Measured concentrations reached up to 37.5 nanograms (that’s a billionth of a gram!) per cubic meter of air.
Nearly nothing, in other words... not that it matters anyway, because it's all practically inert. Perhaps they will serve as evidence to future historians of an era of progress before radical misguided environmentalism took over and plunged civilisation into another dark age.
The metaphor hardly makes sense as more progress occurred outside Europe in the Dark Ages. Now the world is way more interconnected. What would a global dark age be? Unprecedented since humans developed agriculture.
To think environmentalism will cause it. I mean if it happens, environmentalism will be a small factor.
Of all the things to cause global dark age, cmon. You’re reaching.
Cool, so what concentration of microplastics would you accept in your food? Your drinking water? Your mother's breast milk (yes, microplastics are present there)?
A carbon-carbon bond is 0.154nm, and the polymer chain lengths of common plastics are in the few hundred to tens of thousands.
If those are a "serious threat", then I wonder what they think of petroleum jelly... which is basically the same structure with much shorter chains, and is even more reactive!
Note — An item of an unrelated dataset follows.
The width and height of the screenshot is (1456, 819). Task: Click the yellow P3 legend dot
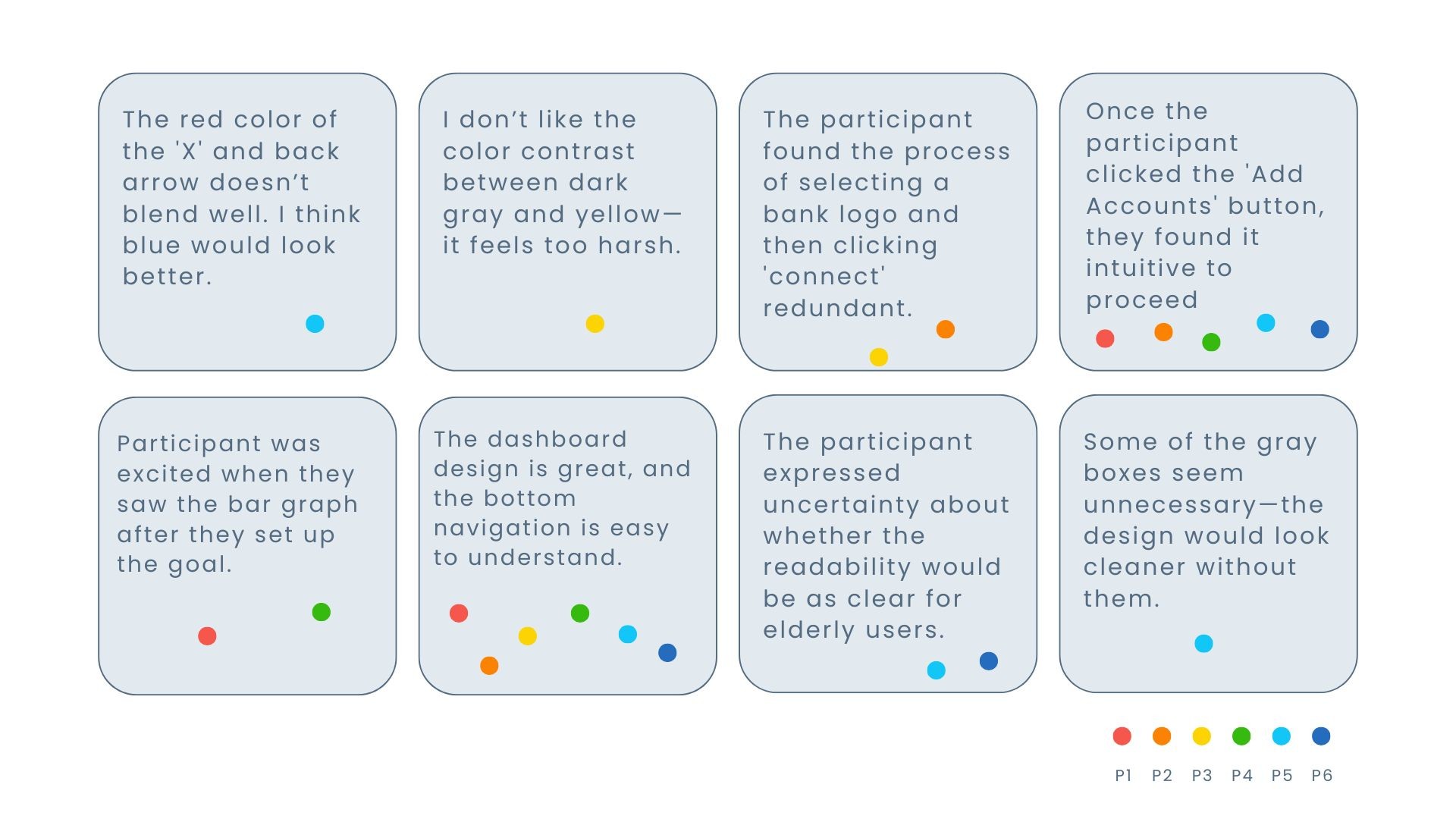tap(1201, 736)
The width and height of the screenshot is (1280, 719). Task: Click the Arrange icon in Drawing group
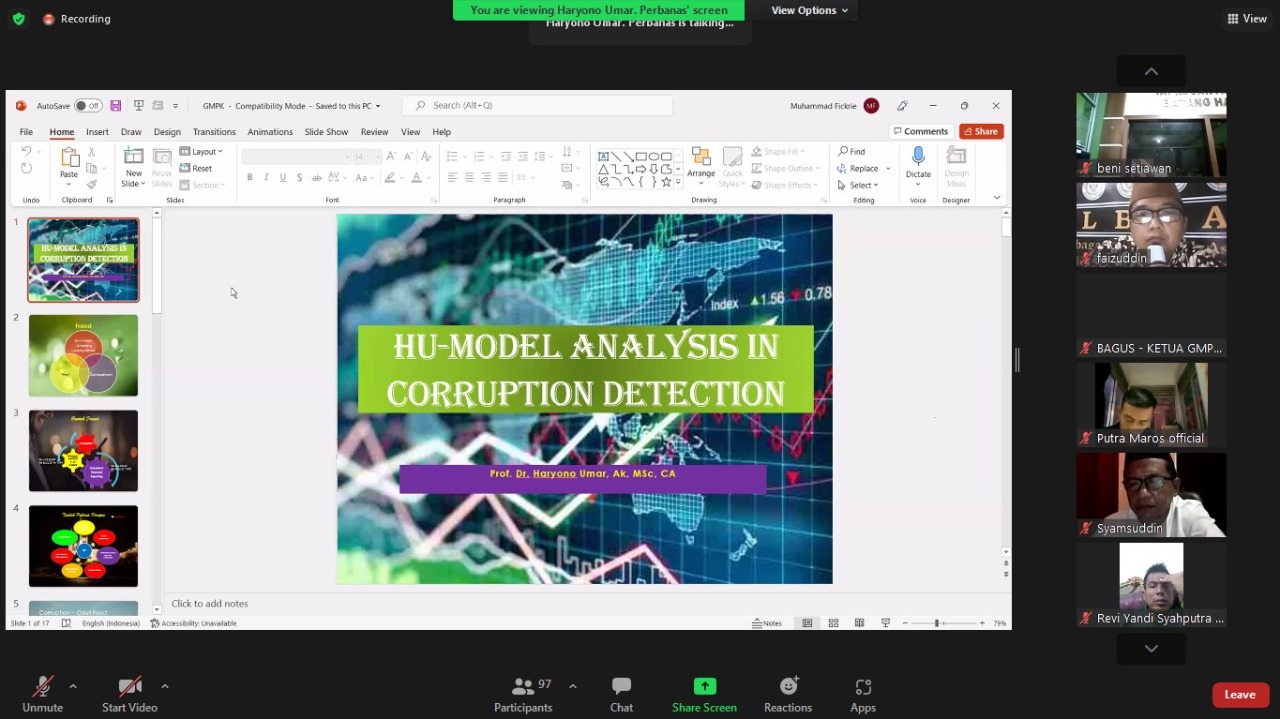coord(701,158)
How much chemistry knowledge some of these fearmongers have is highly dubious.
According to the FDA such containers are not permitted for food use, only for chemical storage, such as pesticides.
Additionally they are very very rare (only used where the chemical can't be contained in simpler plastics), and are not really where your attention should be on the hazards of plastics.
It checks out that a single unchecked self-reproducing cell could rapidly create a lot of them. I just thought there'd be control mechanisms to cause other cells to attack them.
Of course there are control mechanisms. The question is whether plastics are more or less carcinogenic than everything else we deliberately consume. All signs so far suggest less, far less.
Sure, sure. I was only interested in the no-minimum-threshold model and what were the causative things there. As always, I should have asked ChatGPT since it had a pretty good explanation.
Although this article seems to be more about particles from wear and tear on tires and clothes, which I always felt was a separate issue from plastic packaging that ends up in sea. But maybe I'm wrong about that.